LA STORIA DI COPERTINA DEL NUMERO DI LUGLIO DE “IL PANIFICATORE ITALIANO”
Ha “rivoluzionato” il suo negozio trasformandolo da “semplice” panificio in un concept store dove il pane è il leit motiv ma ad esso sono stati affiancati la caffetteria ed un dehors. Da quando poi è diventato presidente dei panificatori dell’Ascom, ha pensato bene di non risparmiarsi ed il grande successo ottenuto dalle produzioni dei panificatori alla Campionaria lo sta a dimostrare.
Così non deve sorprendere se “Il panificatore italiano”, una delle riviste specializzate più diffuse e meglio realizzate del settore, ha pensato bene non solo di dedicargli un ampio servizio con supporto fotografico importante, ma gli ha anche riservato la copertina di luglio dove Carlo Quartesan, cesto del pane in mano e sorriso smagliante, fa bella mostra di sé a fianco del titolo “Quando il coraggio di cambiare paga”.
Nel servizio di Atenaide Arpone (foto di Carlo Fico) Quartesan ricorda le proprie origini in panificio col padre, la collaborazione con Luca Vecchiato, lo sviluppo di un’idea che in via Molini a Ponterotto è diventata ora una splendida realtà dove qualità, conoscenza, formazione ed informazione si sono fuse dando origine ad un locale che, in termini economici, ha fatto “lievitare” lo scontrino medio da 2 a 8 euro facendo abbassare, nel contempo, l’età media dei frequentatori.

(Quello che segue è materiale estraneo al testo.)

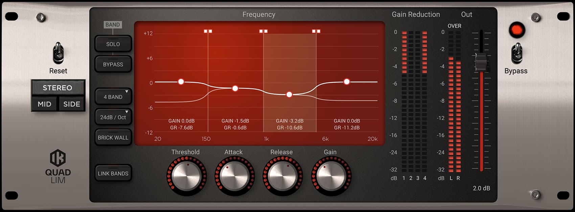Open the 4 BAND dropdown
Screen dimensions: 575x212
113,97
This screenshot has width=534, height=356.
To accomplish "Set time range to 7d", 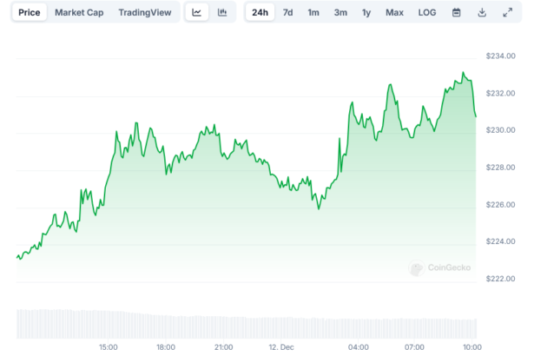I will point(288,13).
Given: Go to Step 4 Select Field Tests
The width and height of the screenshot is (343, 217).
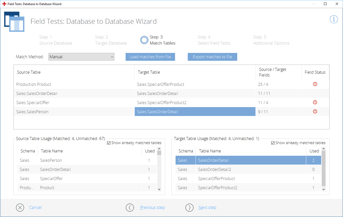Looking at the screenshot, I should 214,40.
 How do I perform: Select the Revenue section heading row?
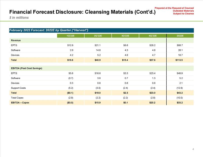point(16,40)
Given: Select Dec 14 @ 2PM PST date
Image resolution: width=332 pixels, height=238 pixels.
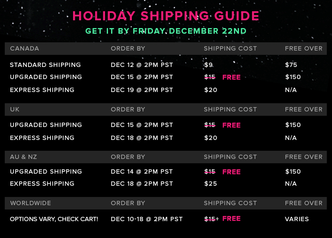Looking at the screenshot, I should [142, 171].
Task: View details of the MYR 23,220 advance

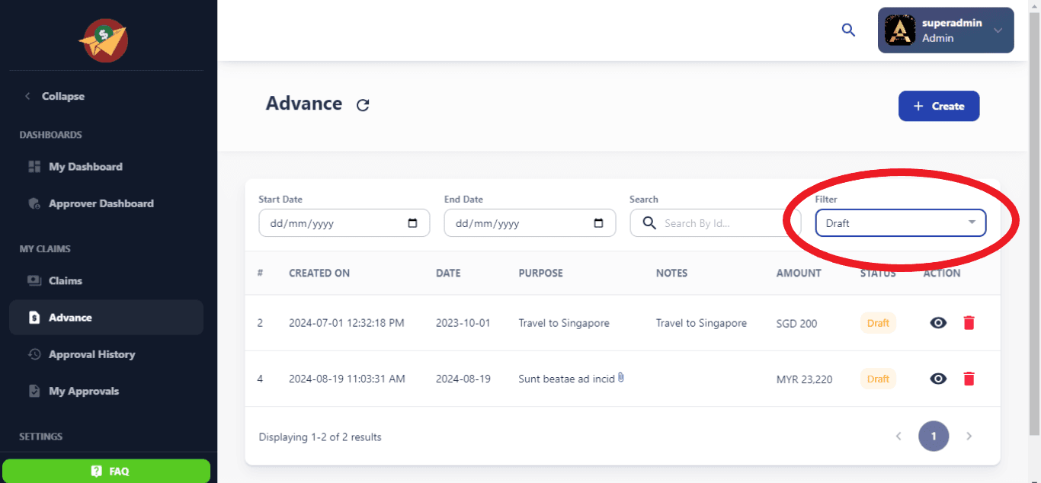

“Sinceramente – ammette il presidente dei panificatori dell’Ascom – non pensavo che la redazione del “Panificatore” mi offrisse una ribalta così importante.
Ovviamente ne sono lusingato e spero che attraverso la mia figura e quella dei miei familiari e collaboratori sia stata trasmessa al Paese l’immagine di una professione che, a Padova, sta cambiando pelle e lo fa forte di un grande passato, ma guardando decisamente al futuro”.